* _PROVIDED PASSAGE_:
══════════════════════════════

ARTICLE – IN PURSUIT OF 2 & 5 – FRUIT AND VEGETABLE CONSUMPTION IN AUSTRALIA

If we are what we eat, then most Australians are at least part ‘fruit and veg’, but is it a large enough part?

The food that people eat defines to an extent their health, growth and development, with fruit and vegetables playing a major role in this equation. Eating a variety of fruit and vegetables, and enough of them, gives people a better chance of getting all the nutrients and dietary fibre they need (AIHW, 2000), and could help prevent major health conditions such as cardiovascular disease, diabetes, obesity and certain cancers (WHO, 2002).

According to the World Health Organization (WHO), low fruit and vegetable consumption is among the top ten risk factors contributing to global mortality (WHO, 2011). In 2003, low fruit and vegetable consumption was estimated to be responsible for 2.1% of the total burden of disease in Australia (Begg et al. 2007).

In long-running Australian Government campaigns, people are encouraged to 'go for 2 & 5' (i.e. eat two serves of fruit and five serves of vegetables each day). This article looks at the fruit and vegetable consumption of Australians aged 5 years and over to see how well we are meeting the guidelines.


Data source and definitions

This article uses self-reported data from the 2007–08 National Health Survey (NHS) for the number of serves of fruit and vegetables that people usually ate each day. Data for children aged 5–14 years, and for 36% of children aged 15–17 years, was provided by proxy (mostly a parent), in which case the data reflect the parent's knowledge of the child's consumption.

A serve of vegetables was defined as half a cup of cooked vegetables, one medium potato or one cup of salad vegetables (approximately 75 grams). Tomatoes were included as a vegetable rather than a fruit, and legumes were excluded (because the main food material in legumes is the seeds, which are in a separate category).

A serve of fruit was defined as one medium piece or two small pieces of fresh fruit, one cup of diced fruit, a quarter of a cup of sultanas, or four dried apricot halves (approximately 150 grams of fresh fruit or 50 grams of dried fruit).

Fruit and vegetable juices were excluded from consumption measures as their fruit or vegetable content was not able to be accurately gauged.


WHAT SHOULD WE BE EATING?

The National Health and Medical Research Council (NHMRC) and the Department of Health and Ageing (DoHA) recommend that people eat the following usual daily serves of fruit and vegetables according to age (table S11.1).


S11.1 RECOMMENDED DAILY SERVES OF FRUIT AND VEGETABLES

Fruit
Vegetables

4–7 years
1
2
8–11 years
1
3
12–18 years
3
4
19 years and over
2
5

Source: National Health and Medical Research Council (NHMRC) 2005.

NHMRC and DoHA also recommend that pregnant and breast-feeding women eat 4–5 serves of fruit and 5–7 serves of vegetables a day (NHMRC, 2005).

══════════════════════════════

* _INSTRUCTIONS FOR THE TASK_: According to the article on fruit and vegetable consumption in Australia, how many daily serves of fruit and of vegetables are pregnant and breast-feeding women advised to eat? These lines have nothing to do with the text.

* _Collected data_:
══════════════════════════════

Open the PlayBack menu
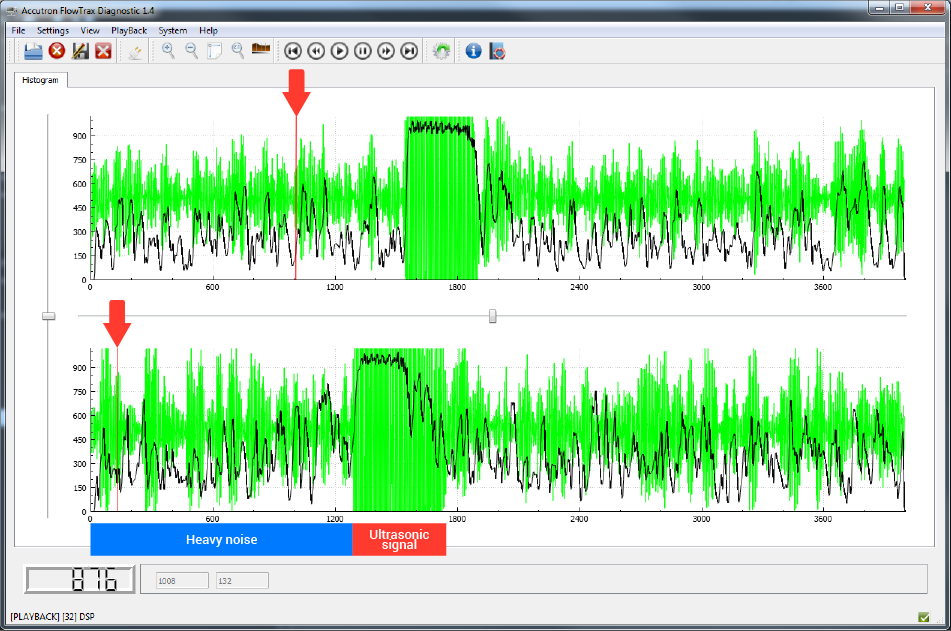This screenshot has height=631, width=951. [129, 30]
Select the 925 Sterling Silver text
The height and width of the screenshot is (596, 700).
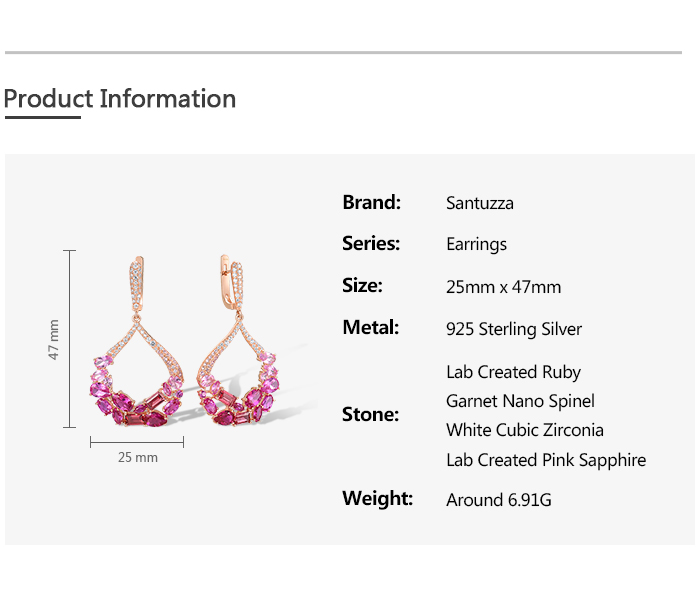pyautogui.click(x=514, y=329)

══════════════════════════════

* _WRITTEN ANSWER_: 4–5 serves of fruit and 5–7 serves of vegetables a day.